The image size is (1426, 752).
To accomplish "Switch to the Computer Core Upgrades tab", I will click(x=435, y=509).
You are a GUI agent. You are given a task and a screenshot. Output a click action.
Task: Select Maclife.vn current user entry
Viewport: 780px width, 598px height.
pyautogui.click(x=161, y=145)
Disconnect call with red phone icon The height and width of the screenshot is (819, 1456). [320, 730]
* * * * * * * * *
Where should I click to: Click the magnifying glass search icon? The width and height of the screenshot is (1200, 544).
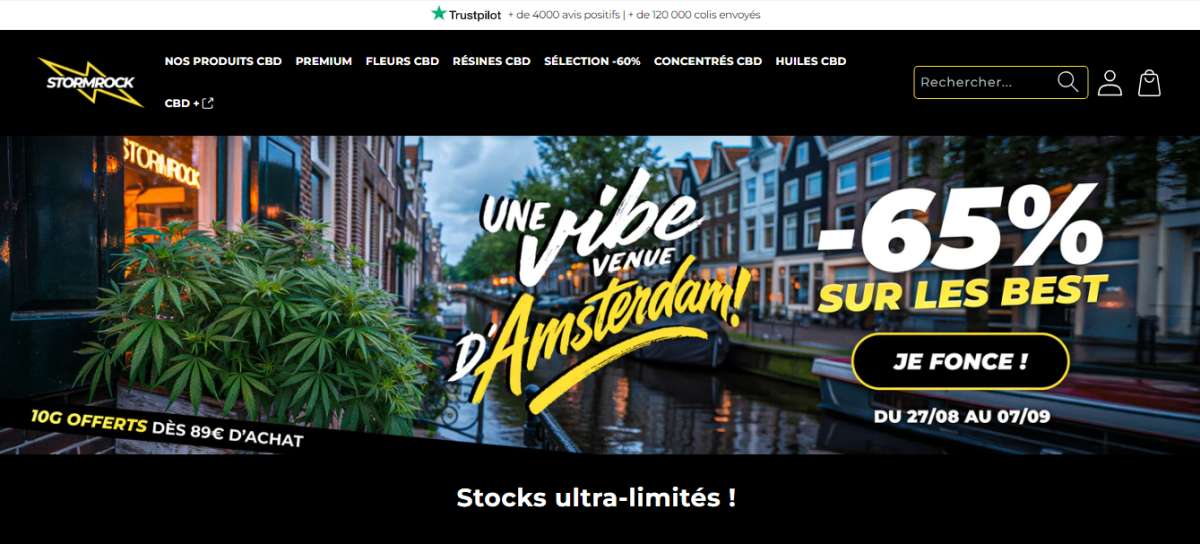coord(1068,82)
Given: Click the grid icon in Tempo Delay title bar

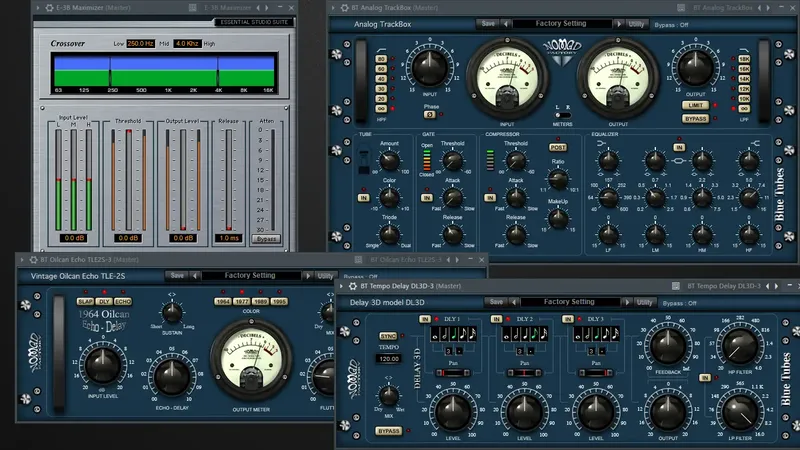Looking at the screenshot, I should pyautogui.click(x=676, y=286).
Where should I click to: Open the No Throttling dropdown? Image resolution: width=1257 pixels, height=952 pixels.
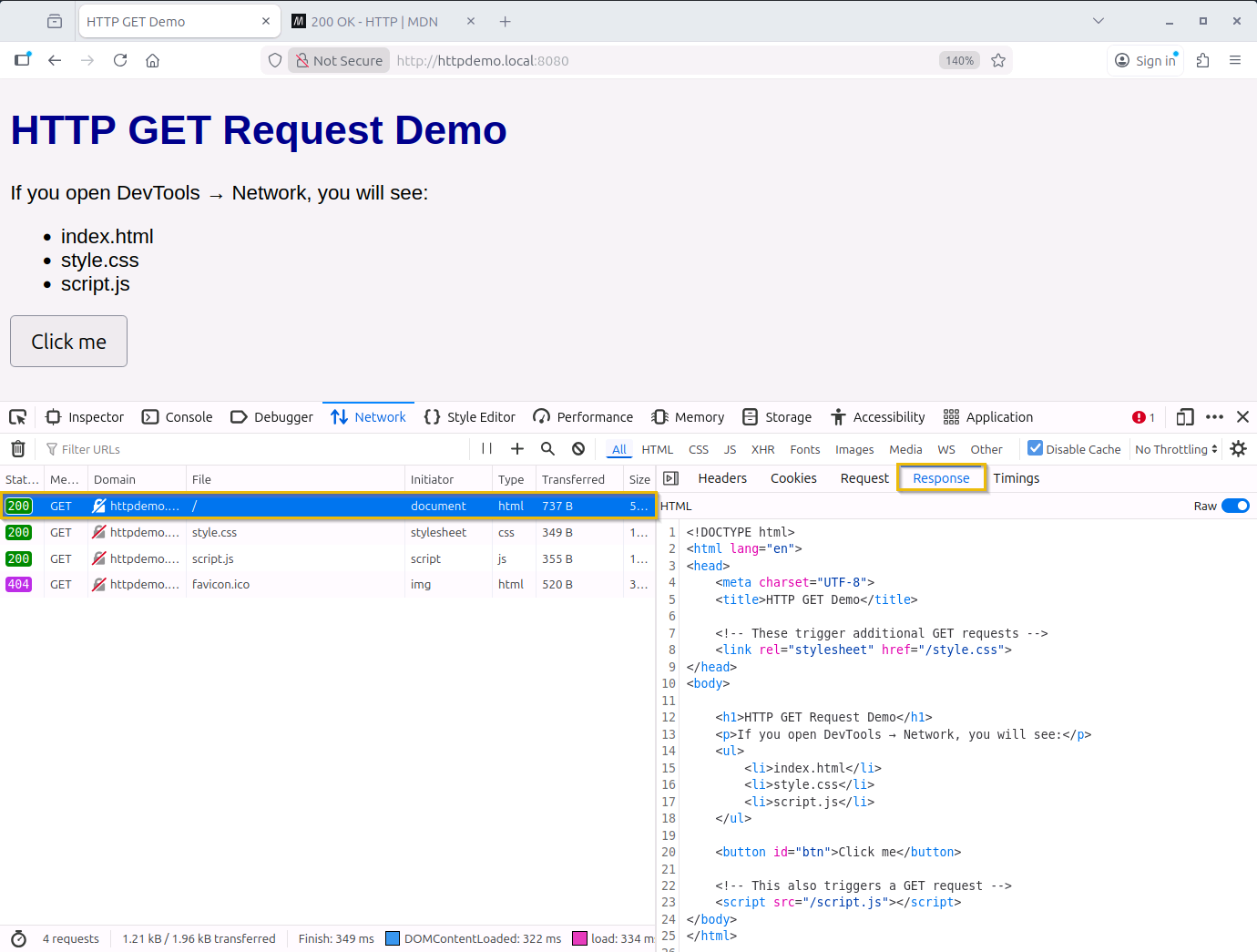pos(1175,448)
* * * * * * * * *
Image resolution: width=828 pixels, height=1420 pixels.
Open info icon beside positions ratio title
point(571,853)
* * * * * * * * *
Reproduce the records in Block 1 verbatim, from the line containing "The image size is (1426, 752)." through the line containing "pyautogui.click(x=161, y=145)", with both of those lines included.

The image size is (1426, 752).
To accomplish "Switch to the Computer Core Upgrades tab", I will click(x=435, y=509).
You are a GUI agent. You are given a task and a screenshot. Output a click action.
Task: Select Maclife.vn current user entry
Viewport: 780px width, 598px height.
pyautogui.click(x=161, y=145)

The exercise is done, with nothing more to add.